Deutsche Bank Sells Cosmopolitan To Blackstone For $1.7B

By Mani
Updated on

Deutsche Bank AG (NYSE:DB) (ETR:DBK) (FRA:DB) announced today it has sold the loss-making Cosmopolitan of Las Vegas casino and resort to the world’s largest private-equity firm The Blackstone Group L.P. (NYSE:BX) for $1.7 billion.

The sale ends the Germany’s largest lender’s six-year money-losing venture into the casino development.

Deutsche Bank: Loss-making venture

As reported earlier, Deutsche Bank AG (NYSE:DB) (ETR:DBK) (FRA:DB) had been seeking to exit the Casino business for around $2 billion. In fact, Deutsche Bank AG didn’t ask to get into the Las Vegas casino business, the acquisition occurred as a result of a margin call that couldn’t be met.  Deutsche Bank loaned the money to the developer Eichner, who defaulted.  The bank then took possession in 2008 with some very bad timing – just as Nevada property values sank and tourist travel to Las Vegas dropped as well.

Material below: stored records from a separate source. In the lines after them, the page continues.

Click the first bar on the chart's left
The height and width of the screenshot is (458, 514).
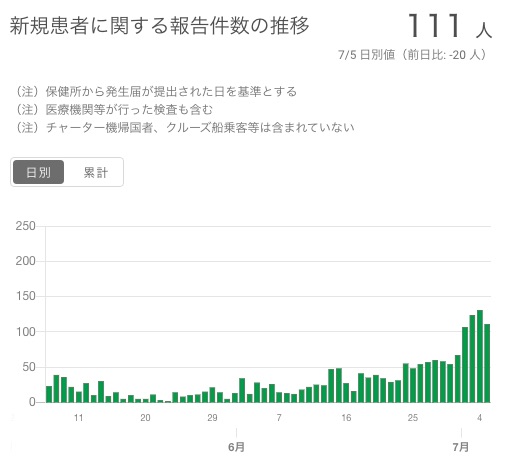(49, 394)
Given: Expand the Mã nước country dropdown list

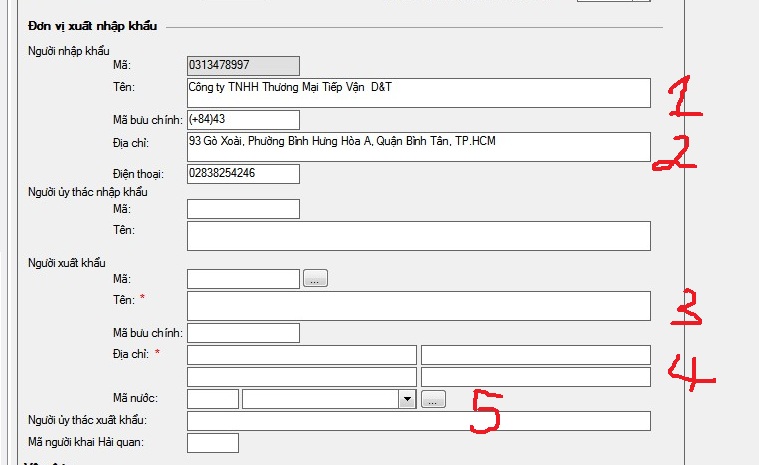Looking at the screenshot, I should click(x=407, y=399).
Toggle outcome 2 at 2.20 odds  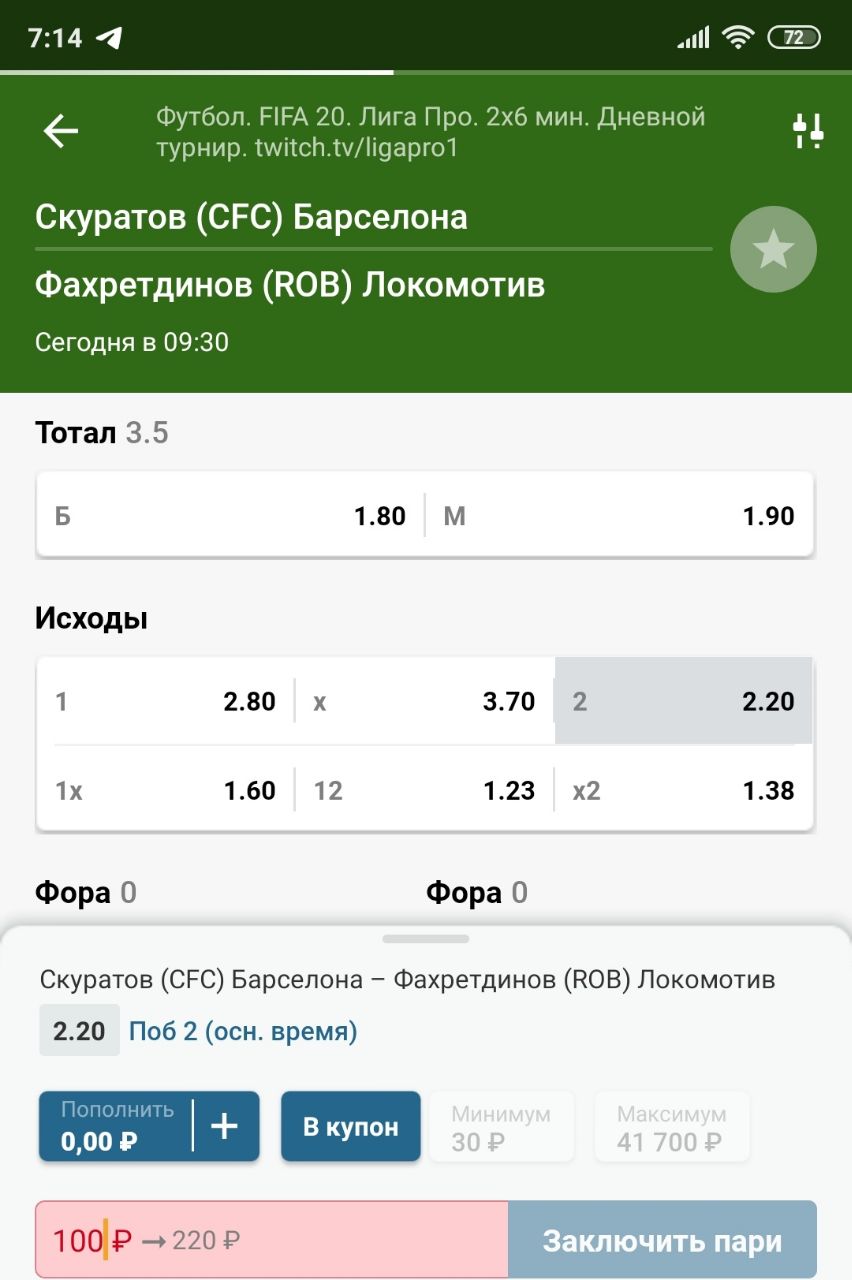[683, 701]
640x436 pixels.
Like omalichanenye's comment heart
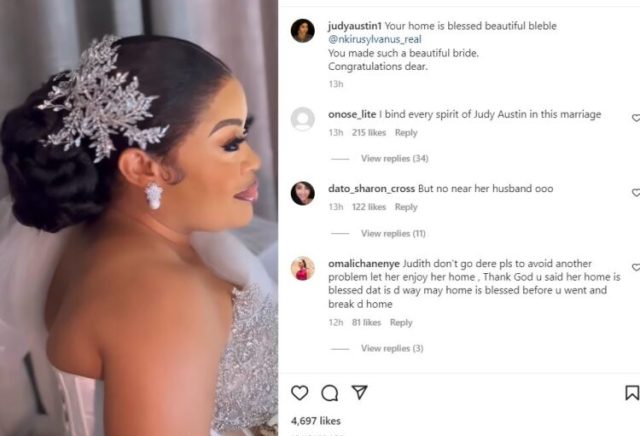click(636, 267)
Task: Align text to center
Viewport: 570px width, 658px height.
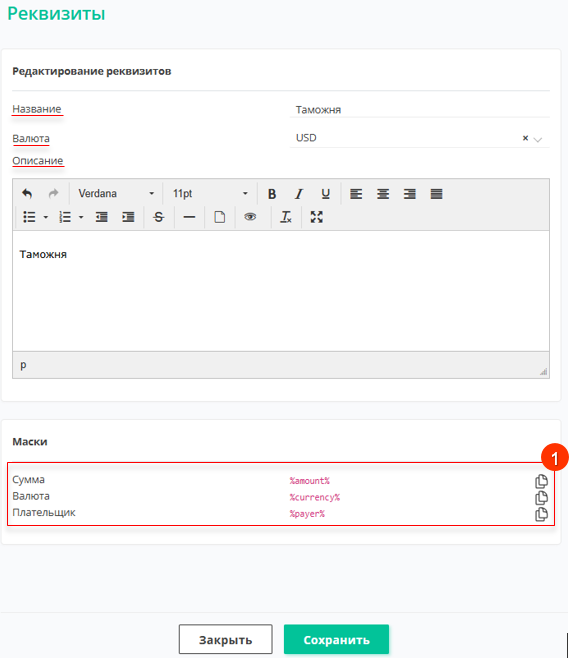Action: coord(383,194)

In completing the project, the budget almost doubled under the bank’s watch. Among the many issues occurring when digging on the construction site was bumping into an aquifer that now requires the casino to pump groundwater from its subterranean parking garage 24 hours a day.

The lender foreclosed on the Cosmopolitan after developer Ian Bruce Eichner defaulted on a construction loan in January 2008, and has labeled it a temporary investment. The resort, a two-tower complex on the Las Vegas Strip, cost more than $3.9 billion to build and hasn’t turned a profit since opening in December 2010.

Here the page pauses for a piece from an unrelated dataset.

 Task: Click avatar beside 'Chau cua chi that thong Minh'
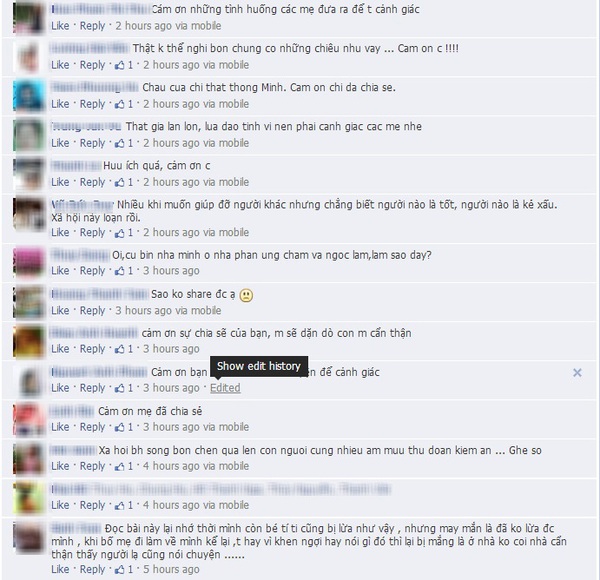click(x=29, y=96)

Positive impact for bank’s capital

Las Vegas has been struggling to recover from the downturn, with many of its casinos unable to lure the volume of business they enjoyed before the bust. But lately there has been some good news.

The Blackstone Group L.P. (NYSE:BX) is betting that the recent uptick in Las Vegas’ economy will continue and that the less-known casino won’t be a major drawback in a rapidly changing Las Vegas tourism industry.

The sale comes two years after Deutsche Bank formed an internal unit for unwanted assets to cut its balance sheet and improve its equity capital. In a statement, Deutsche Bank AG (NYSE:DB) (ETR:DBK) (FRA:DB) said that the sale will have a “positive impact” on the bank’s Tier 1 capital ratio, which is a key measure of balance-sheet strength that compares equity to assets weighted by riskiness.